▶ **OPDRACHTEN**
• a. Beantwoord aan de hand van de uitspraak van de voorzieningenrechter:
(i) Op welke datum werd het verzoek ter zitting behandeld?
(ii) Welk bestemmingsplan stelde de raad vast bij besluit van 11 september 2014?
(iii) Wie trad op als griffier?
• b. Welke personen worden in de uitspraak van de voorzieningenrechter bij naam genoemd? Noem ze allemaal.
• c. Vervolg de uitspraak van de voorzieningenrechter na de laatste zin.
::: GETOONDE TEKST
De voorzieningenrechter heeft het verzoek ter zitting behandeld op 7 januari 2015. Tijdens deze zitting waren de verzoekers vertegenwoordigd door [verzoeker], terwijl de raad werd vertegenwoordigd door M.A.M. Ransdorp en mr. A.K. Koornneef, beiden werkzaam bij de gemeente. De voorzieningenrechter heeft overwogen dat het oordeel voorlopig van aard is en niet bindend in de bodemprocedure. De raad heeft toegelicht dat de school op de locatie tot het einde van het schooljaar 2014-2015 in gebruik zal blijven en dat er geen omgevingsvergunning zal worden aangevraagd voordat er uitspraak is gedaan in de hoofdzaak.

Uiteindelijk heeft de voorzieningenrechter geoordeeld dat er geen spoedeisend belang was bij het treffen van een voorlopige voorziening, en heeft het verzoek van de verzoekers afgewezen. De proceskosten werden niet toegewezen. De uitspraak werd openbaar gedaan op 15 januari 2015, en is vastgesteld door mr. M.G.J. Parkins-de Vin, als voorzieningenrechter, in tegenwoordigheid van mr. W. van Steenbergen, griffier.

Uitspraak

201409074/2/R6.
Datum uitspraak: 15 januari 2015
AFDELING
BESTUURSRECHTSPRAAK
Uitspraak van de voorzieningenrechter van de Afdeling bestuursrechtspraak van de Raad van State op een verzoek om het treffen van een voorlopige voorziening (artikel 8:81 van de Algemene wet bestuursrecht) in het geding tussen:
[verzoeker] en anderen, wonend te Lisse,
verzoekers,
en
de raad van de gemeente Lisse,
verweerder.
Procesverloop
Bij besluit van 11 september 2014 heeft de raad het bestemmingsplan "Uitermeerlocatie Lisse" vastgesteld.
Tegen dit besluit hebben [verzoeker] en anderen beroep ingesteld. [verzoeker] en anderen hebben de voorzieningenrechter verzocht een voorlopige voorziening te treffen.
::::::
::: VERZAMELDE GEGEVENS
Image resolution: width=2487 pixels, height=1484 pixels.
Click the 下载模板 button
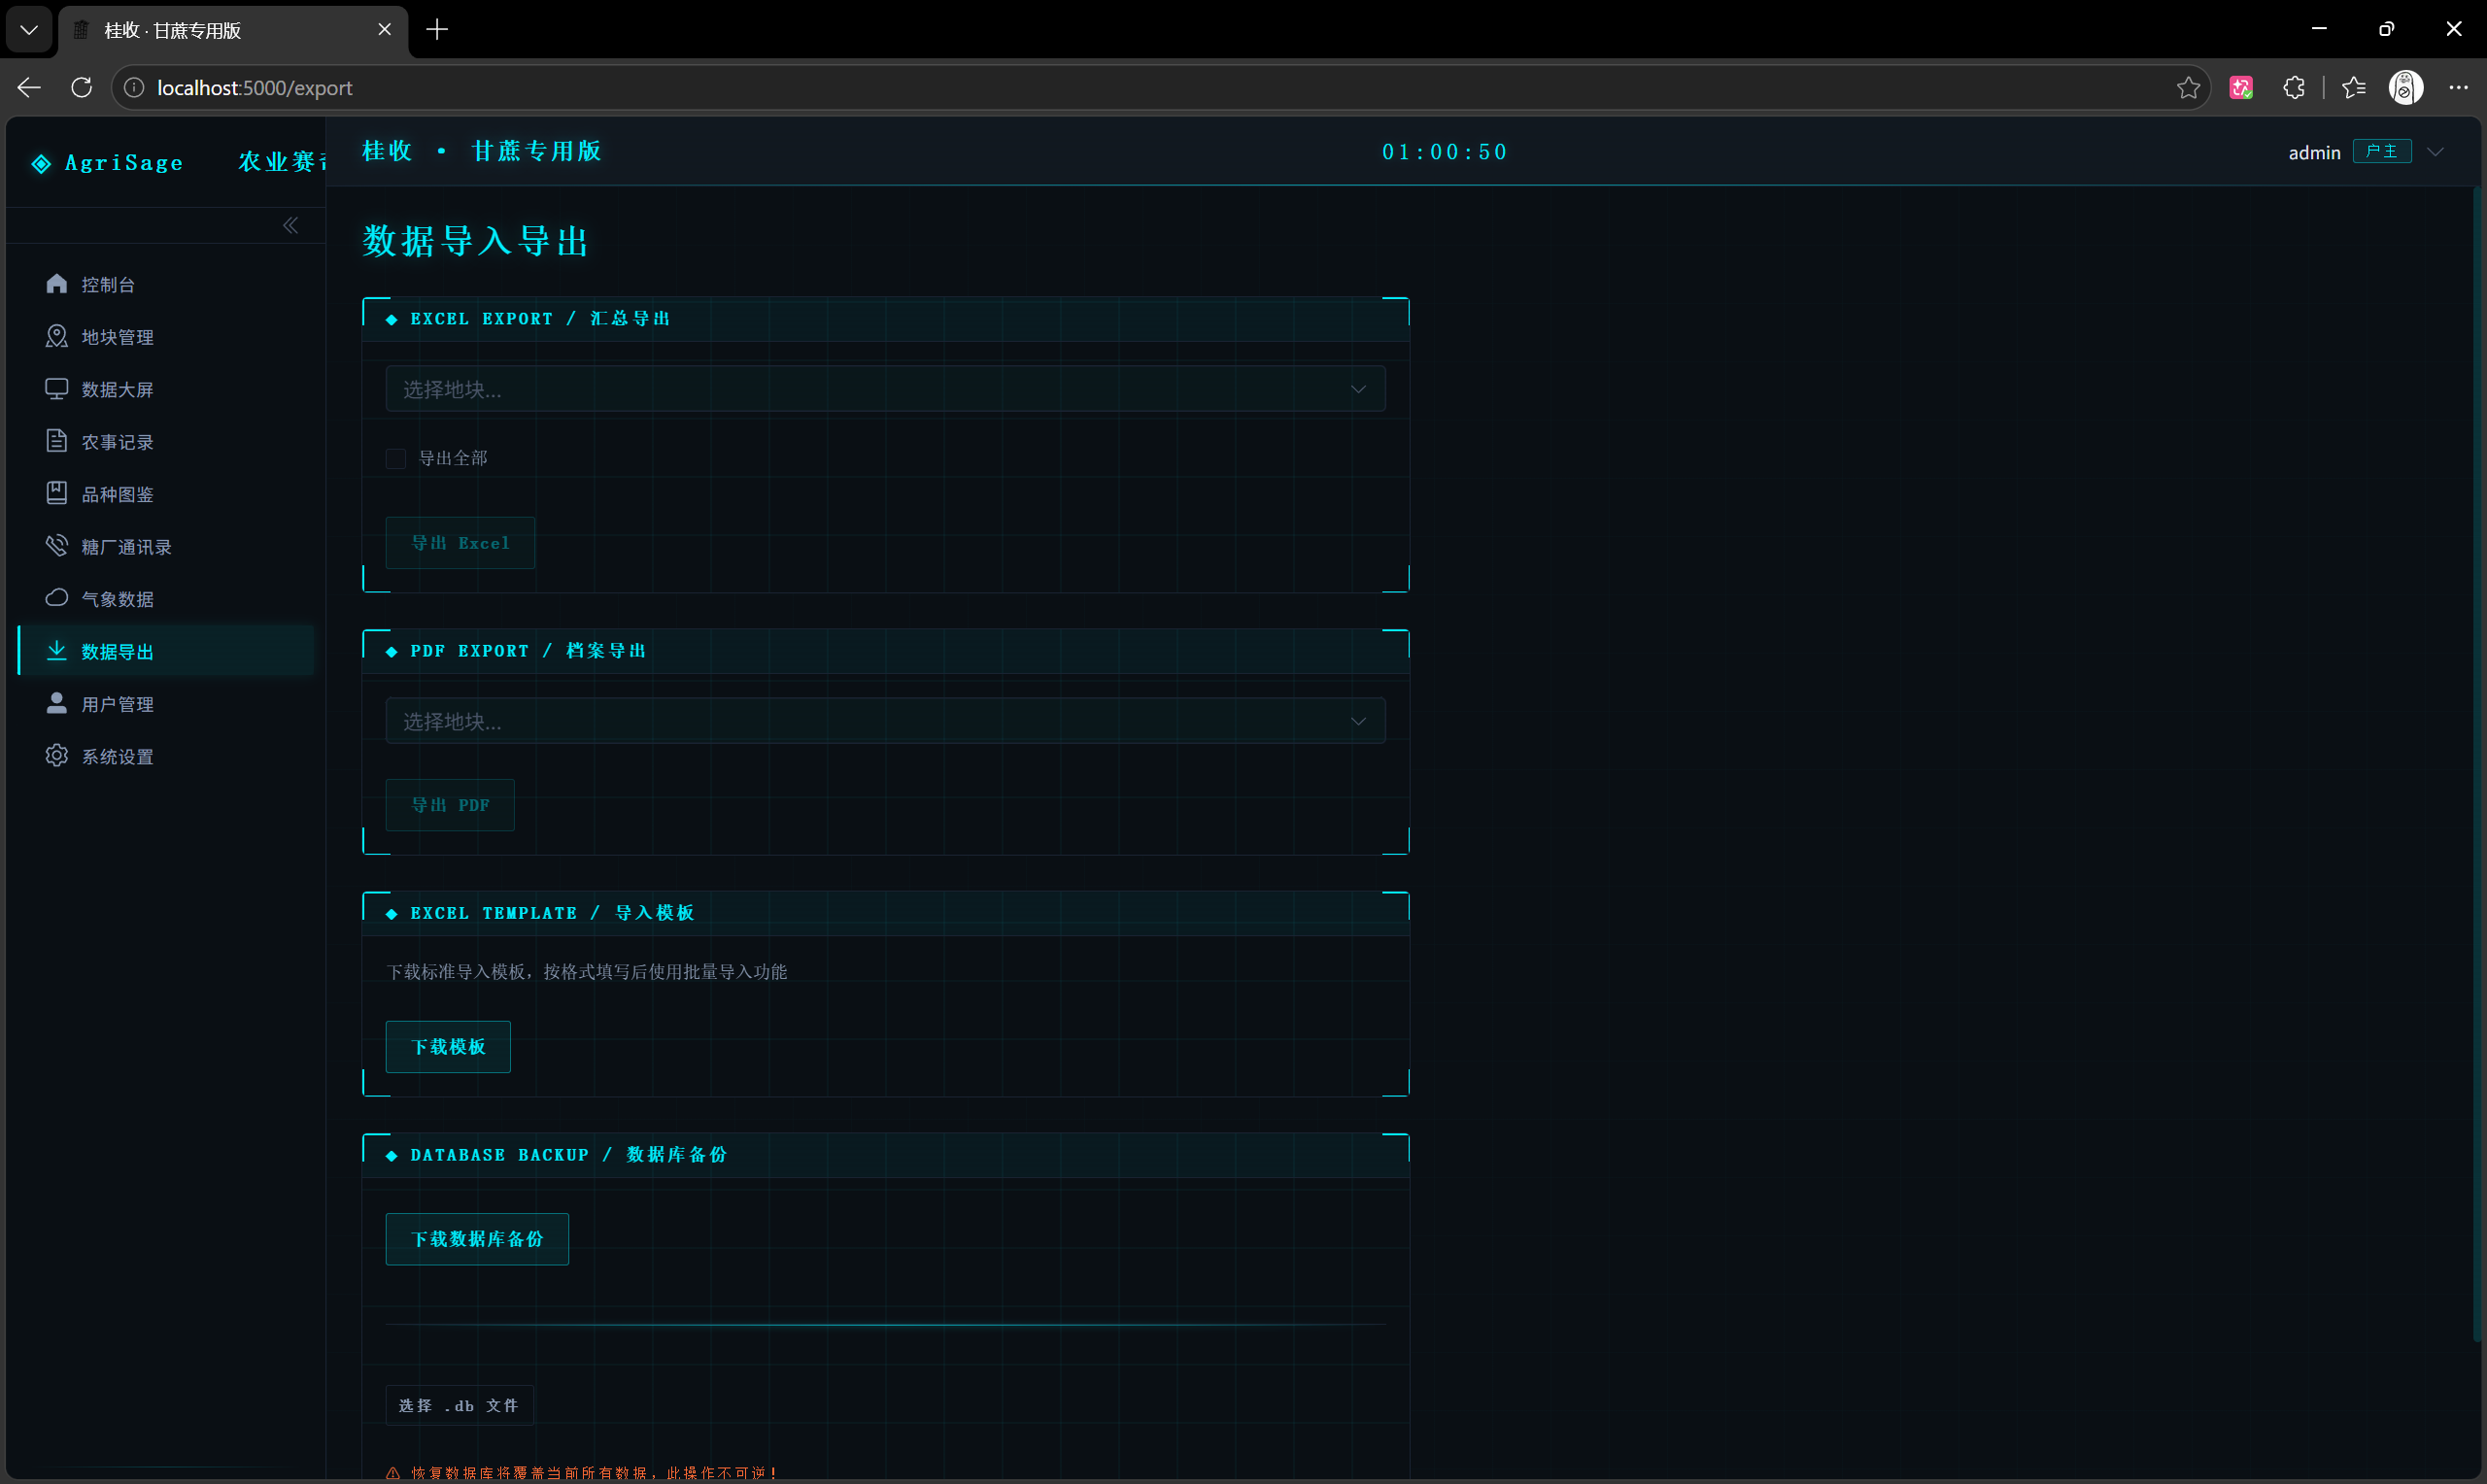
::::::
::: VERZAMELDE GEGEVENS
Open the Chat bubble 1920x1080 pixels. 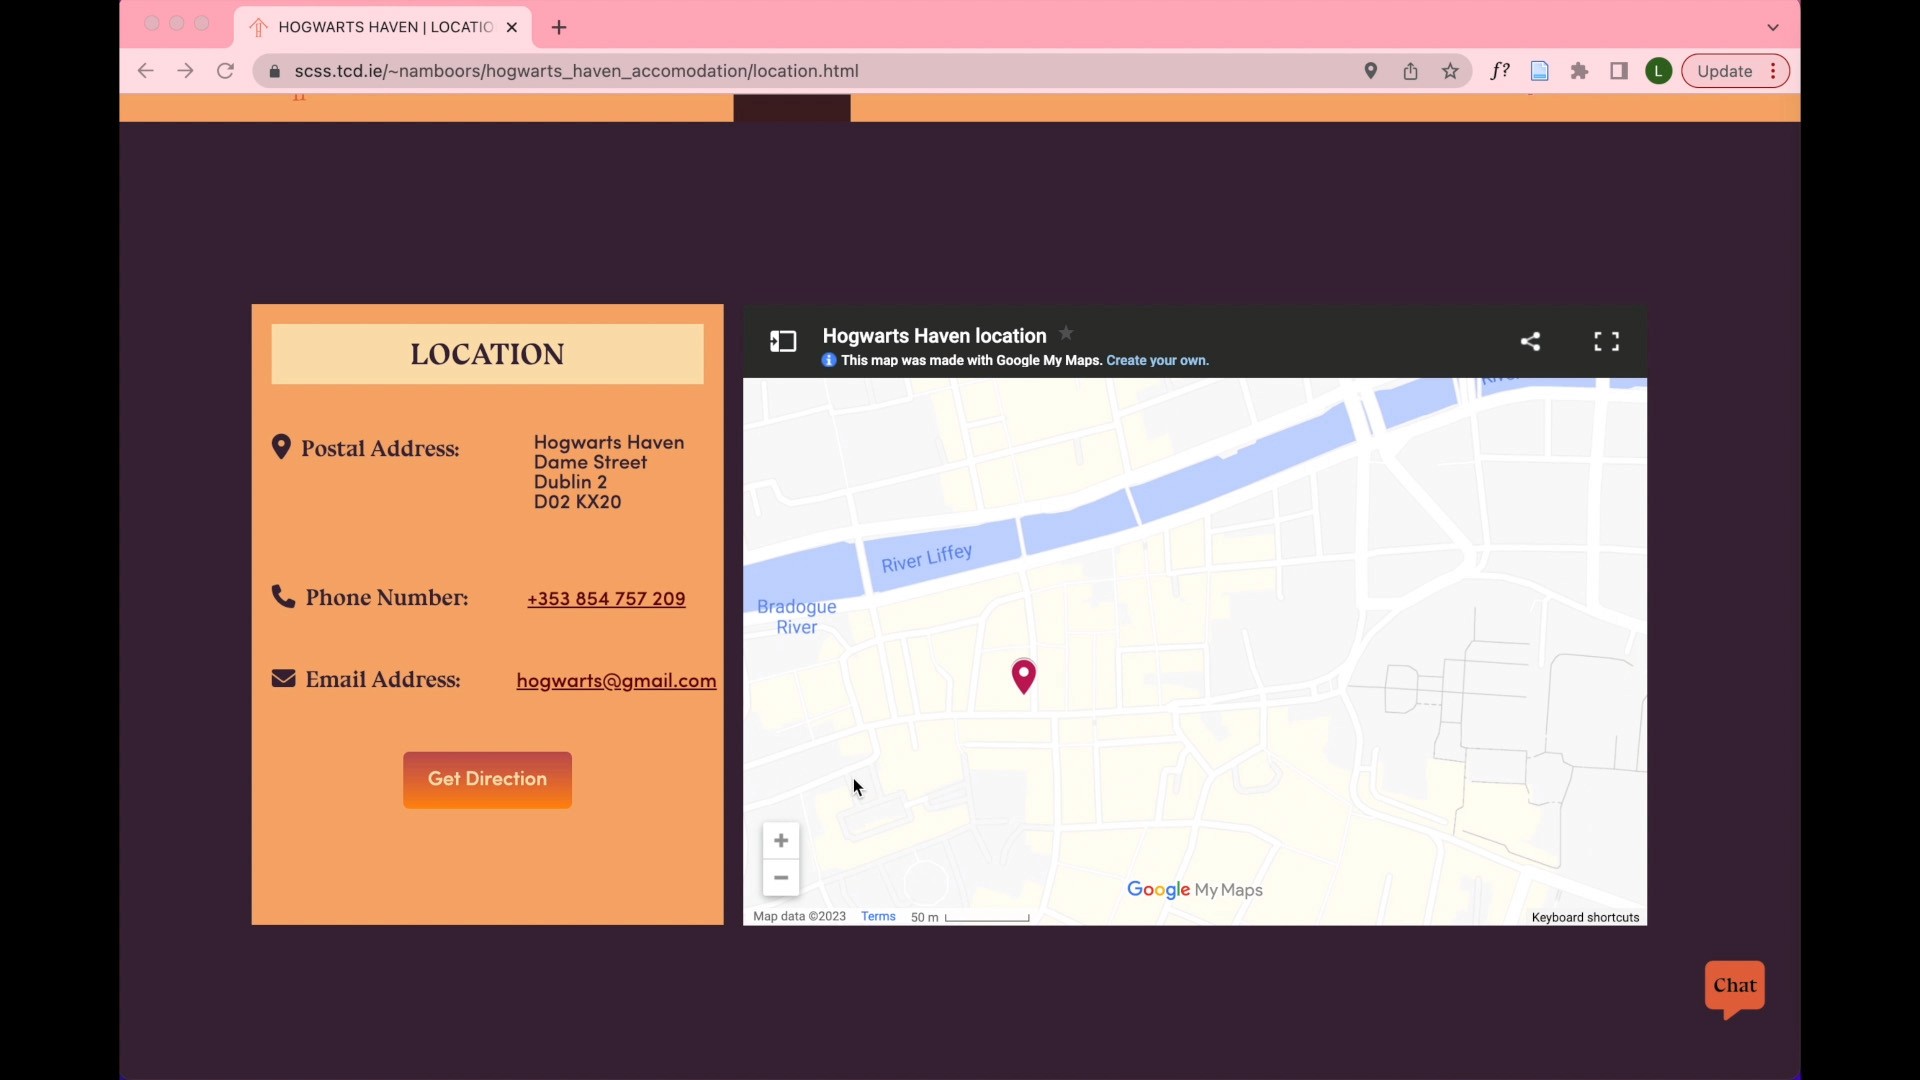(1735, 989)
::::::
▶ **VERWACHTE ANTWOORDEN**
• a.
(i) Op 7 januari 2015.
(ii) Het bestemmingsplan "Uitermeerlocatie Lisse".
(iii) Mr. W. van Steenbergen.

• b. M.A.M. Ransdorp, mr. A.K. Koornneef, mr. M.G.J. Parkins-de Vin en mr. W. van Steenbergen.

• c.
De voorzieningenrechter heeft het verzoek ter zitting behandeld op 7 januari 2015, waar [verzoeker] en anderen, vertegenwoordigd door [verzoeker], en de raad, vertegenwoordigd door M.A.M. Ransdorp en mr. A.K. Koornneef, beiden werkzaam bij de gemeente, zijn verschenen.
Overwegingen
1. Het oordeel van de voorzieningenrechter heeft een voorlopig karakter en is niet bindend in de bodemprocedure.
2. Het plan voorziet in de herontwikkeling van de huidige locatie van het Fioretticollege, locatie Uitermeer, tot woningbouw.
3. [verzoeker] en anderen kunnen zich niet verenigen met het plan, voor zover daarin aan de op korte afstand van hun woningen gelegen gronden de bestemming "Wonen" is toegekend. [verzoeker] en anderen voeren onder meer aan dat zij onvoldoende zijn geïnformeerd over de beoogde ontwikkelingen en dat zij onvoldoende de mogelijkheid hebben gekregen de besluitvorming te beïnvloeden. Daarnaast voeren zij aan dat de geplande woningbouw ter plaatse niet mogelijk is omdat niet wordt voldaan aan de aan te houden afstanden op basis van milieuregelgeving. [verzoeker] en anderen stellen verder dat onvoldoende rekening is gehouden met hun belangen en dat zij verwachten financiële schade te zullen lijden ten gevolge van het plan.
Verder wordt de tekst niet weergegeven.